La luz parpadeó de nuevo durante dos o tres segundos. Entre sombras pudo reconocer la silueta de aquel hombre bajo el marco de la puerta del baño. Había tenido poca relación con él. Solo una visita a la prisión para hacerle un par de preguntas, que nunca obtuvieron respuesta. Aquel día, su mirada amenazadora y una sonrisa inerte, que la atravesaron como un puñal helado, fueron las únicas respuestas.
Más de veinte minutos permaneció acurrucada tras el sillón, en la más absoluta oscuridad. ¿Por qué extraña razón había aceptado el caso del asesino de mujeres? ¿Si estaba en prisión, cómo había podido reconocerlo entre las sombras del cuarto de baño?
Pasados unos minutos, la luz volvió. Laura, aterrorizada, descolgó el teléfono y comprobó que no tenía línea. Esparcidas sobre la moqueta, las fotografías de las mujeres asesinadas reflejaban el horror de unos crímenes cometidos sin escrúpulos. Habían aparecido decapitadas y, en cada uno de los cuerpos, en lugar de la cabeza había una fotografía a tamaño natural del rostro de la próxima víctima.
Comenzó a vestirse apresuradamente. Al ir a recoger los zapatos al otro lado de la habitación, vio con espanto su rostro en la fotografía del cuerpo de una de las víctimas.

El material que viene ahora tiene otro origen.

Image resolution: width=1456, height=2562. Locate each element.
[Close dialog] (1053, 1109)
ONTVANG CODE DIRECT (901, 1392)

Unas manos ásperas y fuertes rodearon su cuello apretando la glotis contra las paredes de la garganta. Laura, con los ojos desencajados, lanzaba manotazos al aire mientras escupía saliva sanguinolenta e intentaba respirar. Ahora, el repugnante jadeo en su cuello era más intenso y terrorífico. Apenas tuvo tiempo de escuchar una frase susurrada al oído:
—¿Sabes lo que dijo mi hermano cuando te conoció?
«Ella será la próxima».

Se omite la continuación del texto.